Spurred by rising incomes and lower gas prices, drivers in China, Australia and other countries are ditching their smaller sedans for bigger rides at a rapid pace. For the first time, S.U.V.s and their lighter, more carlike cousins known as “crossovers” made up more than one in three cars sold globally last year, almost tripling their share from just a decade ago, according to new figures from the auto research firm JATO Dynamics.

McKinsey, the global consulting firm, predicts that by 2022, one in every two cars sold in China will be an S.U.V.  

In the U.S, where car companies created the SUV in the 1970s, light trucks, a category which includes pickups, SUVs, and vans, outsell cars. In 2016, they composed 61 percent of auto sales. Last year, the figure jumped to 67 percent, according to Todd Lassa of Automobile (magazine).

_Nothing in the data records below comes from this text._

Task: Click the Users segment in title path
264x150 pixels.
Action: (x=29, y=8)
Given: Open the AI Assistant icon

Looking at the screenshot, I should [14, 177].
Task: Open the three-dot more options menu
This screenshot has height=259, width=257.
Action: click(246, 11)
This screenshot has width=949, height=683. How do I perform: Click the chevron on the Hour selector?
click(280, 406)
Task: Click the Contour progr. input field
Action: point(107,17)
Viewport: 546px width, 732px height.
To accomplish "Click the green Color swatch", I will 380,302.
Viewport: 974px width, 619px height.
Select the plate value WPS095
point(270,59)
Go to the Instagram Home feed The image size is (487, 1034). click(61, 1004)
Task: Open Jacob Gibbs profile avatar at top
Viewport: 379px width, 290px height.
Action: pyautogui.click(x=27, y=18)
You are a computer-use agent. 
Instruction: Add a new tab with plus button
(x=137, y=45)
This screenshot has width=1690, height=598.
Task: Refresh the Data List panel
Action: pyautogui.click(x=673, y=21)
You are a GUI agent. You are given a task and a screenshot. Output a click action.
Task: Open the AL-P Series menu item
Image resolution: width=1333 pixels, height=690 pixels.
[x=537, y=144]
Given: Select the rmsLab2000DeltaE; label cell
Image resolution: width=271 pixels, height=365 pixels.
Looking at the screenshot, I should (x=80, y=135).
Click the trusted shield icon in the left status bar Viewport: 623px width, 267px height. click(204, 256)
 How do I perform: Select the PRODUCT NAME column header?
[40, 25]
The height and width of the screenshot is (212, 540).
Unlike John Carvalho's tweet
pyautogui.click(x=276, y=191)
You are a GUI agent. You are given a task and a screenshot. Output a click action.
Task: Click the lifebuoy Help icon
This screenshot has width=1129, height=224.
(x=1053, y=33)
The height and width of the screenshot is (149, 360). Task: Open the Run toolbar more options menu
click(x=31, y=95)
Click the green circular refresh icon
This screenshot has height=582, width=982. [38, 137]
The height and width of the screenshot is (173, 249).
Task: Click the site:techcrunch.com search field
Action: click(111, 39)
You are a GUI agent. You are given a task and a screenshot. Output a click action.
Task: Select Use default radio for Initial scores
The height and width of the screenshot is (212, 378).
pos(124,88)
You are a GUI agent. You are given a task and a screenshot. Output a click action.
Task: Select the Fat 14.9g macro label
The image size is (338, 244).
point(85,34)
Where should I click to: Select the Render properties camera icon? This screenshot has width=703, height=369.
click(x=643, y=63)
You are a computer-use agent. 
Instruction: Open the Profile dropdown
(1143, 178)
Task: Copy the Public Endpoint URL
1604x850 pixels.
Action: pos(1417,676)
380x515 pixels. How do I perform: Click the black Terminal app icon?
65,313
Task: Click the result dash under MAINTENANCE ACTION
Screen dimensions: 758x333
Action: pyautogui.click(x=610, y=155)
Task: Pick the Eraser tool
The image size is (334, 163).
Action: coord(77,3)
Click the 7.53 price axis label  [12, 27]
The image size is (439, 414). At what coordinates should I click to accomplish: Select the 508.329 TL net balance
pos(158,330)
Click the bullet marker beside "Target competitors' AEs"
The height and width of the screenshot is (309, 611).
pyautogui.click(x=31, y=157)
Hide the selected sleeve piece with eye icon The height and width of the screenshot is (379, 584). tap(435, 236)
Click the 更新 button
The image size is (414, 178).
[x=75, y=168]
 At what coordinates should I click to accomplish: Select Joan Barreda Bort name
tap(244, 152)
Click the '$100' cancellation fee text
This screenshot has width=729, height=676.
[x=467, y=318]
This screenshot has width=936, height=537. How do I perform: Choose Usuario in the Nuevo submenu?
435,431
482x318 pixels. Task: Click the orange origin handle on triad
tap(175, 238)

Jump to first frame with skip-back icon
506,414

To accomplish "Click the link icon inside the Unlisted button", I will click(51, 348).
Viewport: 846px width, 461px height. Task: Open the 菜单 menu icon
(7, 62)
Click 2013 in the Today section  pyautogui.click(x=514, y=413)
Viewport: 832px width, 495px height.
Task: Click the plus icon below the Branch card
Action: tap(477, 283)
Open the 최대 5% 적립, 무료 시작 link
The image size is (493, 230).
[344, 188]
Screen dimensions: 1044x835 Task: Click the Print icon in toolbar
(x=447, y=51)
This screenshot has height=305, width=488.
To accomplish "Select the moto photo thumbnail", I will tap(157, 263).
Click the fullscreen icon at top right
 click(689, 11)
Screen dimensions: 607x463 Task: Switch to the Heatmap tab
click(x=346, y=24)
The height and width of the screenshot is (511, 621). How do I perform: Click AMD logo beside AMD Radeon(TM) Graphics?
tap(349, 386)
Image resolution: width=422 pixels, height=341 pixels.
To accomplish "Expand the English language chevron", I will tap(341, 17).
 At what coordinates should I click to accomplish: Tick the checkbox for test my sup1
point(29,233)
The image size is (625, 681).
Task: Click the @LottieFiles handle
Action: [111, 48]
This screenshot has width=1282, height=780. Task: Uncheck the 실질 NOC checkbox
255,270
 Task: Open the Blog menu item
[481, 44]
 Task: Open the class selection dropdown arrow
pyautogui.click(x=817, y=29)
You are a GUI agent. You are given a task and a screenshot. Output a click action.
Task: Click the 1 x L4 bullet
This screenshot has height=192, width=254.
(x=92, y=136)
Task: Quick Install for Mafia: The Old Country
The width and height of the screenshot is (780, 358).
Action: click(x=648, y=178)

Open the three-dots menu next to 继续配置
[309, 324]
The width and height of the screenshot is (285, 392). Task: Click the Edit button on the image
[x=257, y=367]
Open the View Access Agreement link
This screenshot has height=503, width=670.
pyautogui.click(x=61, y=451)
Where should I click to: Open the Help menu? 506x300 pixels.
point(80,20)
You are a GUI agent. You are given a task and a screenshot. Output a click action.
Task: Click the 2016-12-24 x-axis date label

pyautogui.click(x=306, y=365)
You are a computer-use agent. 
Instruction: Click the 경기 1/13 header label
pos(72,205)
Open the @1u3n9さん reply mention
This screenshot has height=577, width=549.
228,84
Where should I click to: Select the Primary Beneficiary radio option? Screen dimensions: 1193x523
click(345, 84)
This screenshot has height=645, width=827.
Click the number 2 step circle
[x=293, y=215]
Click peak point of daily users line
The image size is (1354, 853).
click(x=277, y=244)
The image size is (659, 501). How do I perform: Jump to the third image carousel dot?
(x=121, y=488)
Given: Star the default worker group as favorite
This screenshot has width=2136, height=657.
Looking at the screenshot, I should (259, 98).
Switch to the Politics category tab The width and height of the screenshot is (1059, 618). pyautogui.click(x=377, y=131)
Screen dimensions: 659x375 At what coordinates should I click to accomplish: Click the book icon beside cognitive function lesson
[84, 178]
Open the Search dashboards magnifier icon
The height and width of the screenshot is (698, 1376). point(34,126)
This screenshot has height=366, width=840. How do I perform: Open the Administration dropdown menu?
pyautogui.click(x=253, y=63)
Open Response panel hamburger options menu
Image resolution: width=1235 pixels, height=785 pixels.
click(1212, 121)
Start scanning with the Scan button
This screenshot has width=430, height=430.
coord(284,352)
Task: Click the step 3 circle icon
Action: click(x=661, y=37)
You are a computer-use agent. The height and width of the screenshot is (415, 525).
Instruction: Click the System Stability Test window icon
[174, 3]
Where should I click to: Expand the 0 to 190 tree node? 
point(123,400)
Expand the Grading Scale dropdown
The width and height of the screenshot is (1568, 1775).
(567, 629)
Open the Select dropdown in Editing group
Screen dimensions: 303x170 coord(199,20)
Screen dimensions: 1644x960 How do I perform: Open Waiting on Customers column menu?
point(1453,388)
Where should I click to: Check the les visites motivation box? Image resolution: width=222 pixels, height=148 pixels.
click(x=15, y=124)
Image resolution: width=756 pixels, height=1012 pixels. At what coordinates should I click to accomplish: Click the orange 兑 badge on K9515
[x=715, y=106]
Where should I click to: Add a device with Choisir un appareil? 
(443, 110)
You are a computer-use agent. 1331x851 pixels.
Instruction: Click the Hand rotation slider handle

The result is that fuel economy gains slowed to 1.1 percent in 2015, according to the latest data available from the United Nations’ Global Fuel Economy Initiative, "far below the near 3-percent clip needed to simply stabilize emissions from the world’s car fleet," notes Tabuchi. And don't expect battery technology to help in the SUV arena, as lackluster sales of the Tesla Model X would seem to illustrate.

S.U.V.s are also less likely to go electric soon. There are technological hurdles to powering a larger car with batteries, and the perception among many automakers remains that drivers of S.U.V.s value power and performance, and don’t want to be constrained by the range anxiety of battery-powered cars.

While global automakers now investing at least $90 billion in electric vehicle technology, "with ambitious plans to roll out [127] new battery-powered models in the next five years," according to Keith Naughton of Bloomberg News. But the real profits are with light trucks.

"A $60,000 truck, for example, can generate tens of thousands of dollars in operating profit," writes Tabuchi. On the other hands, many manufacturers can expect "to lose between $7,000 to more than $10,000 per electric vehicle sold in the United States," according to Moody's. However, some analysts expect EVs sales to dramatically increase by 2030 if not earlier.

If the outlook for passenger vehicle sales looks bad from a climate perspective, it may go from bad to worse. 

One question that worries experts: Will the world embrace the S.U.V.’s even-more-polluting cousin, the all-American pickup truck?